STATED EXERCISE
Please rewrite the passage of the s390 single-step thread from "Before tracehook some" to "lucky so far.", renaming "ptrace_notify" to "ptrace_report" wherever it occurs.

GIVEN TEXT
From: Roland McGrath @ 2010-01-07 21:41 UTC (permalink / raw)
  To: Martin Schwidefsky
  Cc: Oleg Nesterov, caiqian, Heiko Carstens, Jan Kratochvil,
	linux-kernel, linux-s390, utrace-devel

> Hmm, command for tracehook_signal_handler say this for stepping:
> @stepping:           nonzero if debugger single-step or block-step in
> use

Are you saying you would like me to clarify that wording somehow?  It's
meant to be implicit that the arch code is not doing any special fakery
about single-step for signal handlers, only processing real single-step
traps (and faking them for a syscall instruction if the arch requires
that).  No other arch does it, so it didn't occur to me that s390 would.
Before tracehook some had ptrace_notify calls there, and the call to
tracehook_signal_handler replaced that call.

> > In ptrace (including utrace-based ptrace), this winds up with sending a
> > SIGTRAP.  So when we finally do get out of do_signal and TIF_SINGLE_STEP
> > causes a second SIGTRAP, it's already pending and the second one makes no
> > difference.
> 
> So we have been lucky so far.

Actually, Oleg rightly points out:

> Confused again, perhaps I just misunderstood what you mean...
> 
> Without utrace, tracehook_signal_handler() doesn't send SIGTRAP, it
> merely does ptrace_notify(SIGTRAP), this means that
[...]
> even without utrace we can have unexpected SIGTRAP.

That is quite true, and I just misremembered when writing that paragraph.

So indeed we have been lucky, but it's not the luck of the problem not
happening on s390, but the luck of nobody ever caring. :-)

> Ok, so with the full utrace the semantics of tracehook_signal_handler
> is more than just causing a SIGTRAP. It is an indication for a signal
> AND a SIGTRAP if single-stepping is active. 

In short, it is the indication of a signal handler having been set up, just
like its kerneldoc description says.  Whatever that should mean to tracing
(SIGTRAP or otherwise) is in the purview of the generic tracing layer, not
the arch layer.

> To make both cases work we
> should stop setting TIF_SINGLE_STEP in do_signal and pass
> current->thread.per_info.single_step to tracehook_signal_handler
> instead of test_thread_flag(TIF_SINGLE_STEP).

Correct.


Thanks,
Roland

^ permalink raw reply	[flat|nested] 41+ messages in thread

* Re: s390 && user_enable_single_step() (Was: odd utrace testing results on s390x)
  2010-01-07 18:16                   ` Oleg Nesterov
@ 2010-01-07 21:44                     ` Roland McGrath
  2010-01-08  8:34                     ` Martin Schwidefsky
  1 sibling, 0 replies; 41+ messages in thread
From: Roland McGrath @ 2010-01-07 21:44 UTC (permalink / raw)
  To: Oleg Nesterov
  Cc: Martin Schwidefsky, caiqian, Heiko Carstens, Jan Kratochvil,
	linux-kernel, linux-s390, utrace-devel

> Can't understand why do we need TIF_SINGLE_STEP at all.

DATA EXTRACT

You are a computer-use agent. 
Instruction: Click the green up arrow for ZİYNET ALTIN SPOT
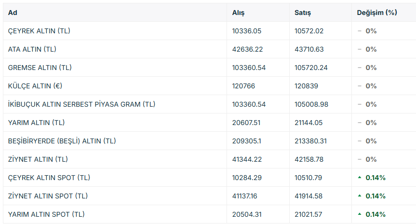tap(360, 196)
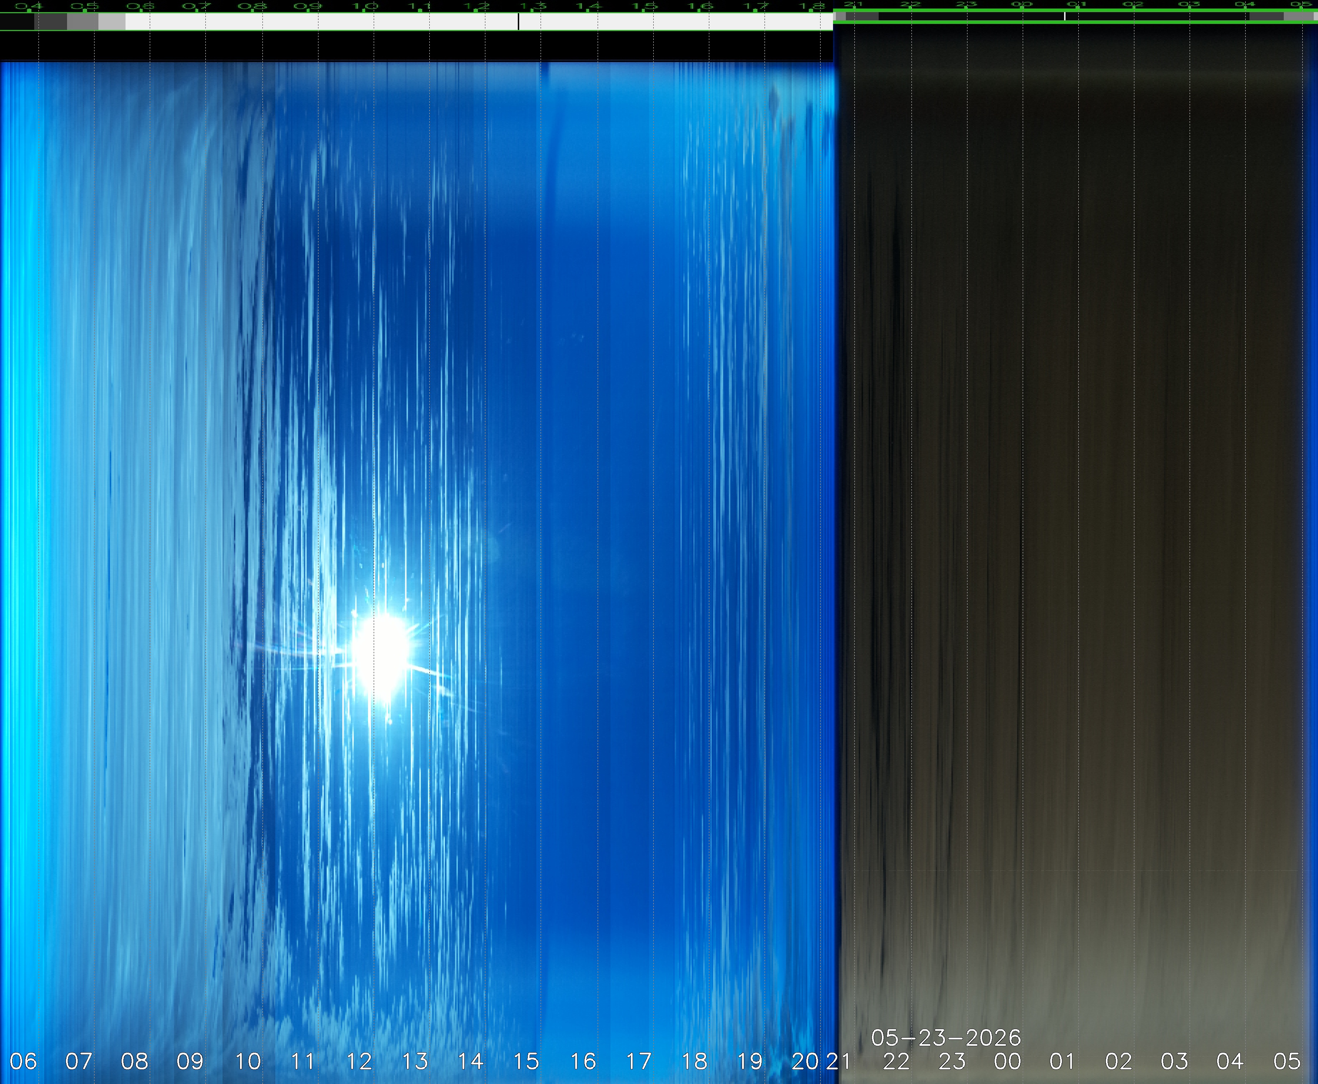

FINISHED EXERCISE
Before tracehook some had ptrace_report calls there, and the call to
tracehook_signal_handler replaced that call.

> > In ptrace (including utrace-based ptrace), this winds up with sending a
> > SIGTRAP.  So when we finally do get out of do_signal and TIF_SINGLE_STEP
> > causes a second SIGTRAP, it's already pending and the second one makes no
> > difference.
> 
> So we have been lucky so far.